In this study, we reviewed our experience in the management of infected traumatic tissue defects of the foot. The application of antibiotic bone cement combined with the d-LCFA lobulated perforator flap yielded a satisfactory clinical outcome. However, the current outcomes should be interpreted with an understanding of some limitations, primarily stemming from its retrospective nature. The small sample size inherent to this investigation limits the generalizability of the results to a broader population. To strengthen the validity, future research is required in a larger prospective cohort with a randomized controlled design. Such a study would allow for a more rigorous evaluation of the impact of our treatment protocol on patient outcomes.
Conclusions
The application of antibiotic bone cement combined with d-LCFA lobulated perforator flaps represents an effective approach for the treatment of infected traumatic tissue defects. It offers rapid control of infection with high reproducibility and a definite curative effect. The utilization of lobulated perforator flaps minimizes donor site morbidity, shortens hospital stay, and reduces medical expenses, which is consistent with the ERAS concept. However, this study has some limitations: (1) A key limitation was the retrospective design with a small number of samples. Randomized controlled trials with a large sample size are required to verify the effectiveness of the treatment measures in this study. (2) Several aspects of the application of antibiotic bone cement require further exploration, including ascertaining the optimal timing for the removal of the bone cement and establishing the ideal concentration of antibiotics within the cement.

◆ ◆ ◆

Requirement 1:
Answer these questions from the given text, one line each:
(a) What kind of study design does the text name as its main limitation?
(b) Which concept is the use of lobulated perforator flaps said to be consistent with?
(c) What two points about antibiotic bone cement does the text say still need further exploration?
Requirement 2:
Does each statement agree with the given text? Answer yes or no and quote the words from the text that decide it.
(a) The study was based on a large prospective cohort.
(b) Using lobulated perforator flaps shortens hospital stay.
(c) The ideal concentration of antibiotics in the cement has already been settled.

◆ ◆ ◆

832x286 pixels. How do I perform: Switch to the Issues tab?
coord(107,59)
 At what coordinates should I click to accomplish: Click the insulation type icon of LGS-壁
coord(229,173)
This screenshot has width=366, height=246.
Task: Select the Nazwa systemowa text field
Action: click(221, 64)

◆ ◆ ◆

Answer area 1:
(a) A retrospective design with a small number of samples.
(b) The ERAS concept.
(c) The best timing for removing the bone cement and the ideal concentration of antibiotics in the cement.

Answer area 2:
(a) No: "primarily stemming from its retrospective nature" and "The small sample size inherent to this investigation"
(b) Yes: "shortens hospital stay"
(c) No: "require further exploration, including ascertaining the optimal timing for the removal of the bone cement and establishing the ideal concentration of antibiotics within the cement"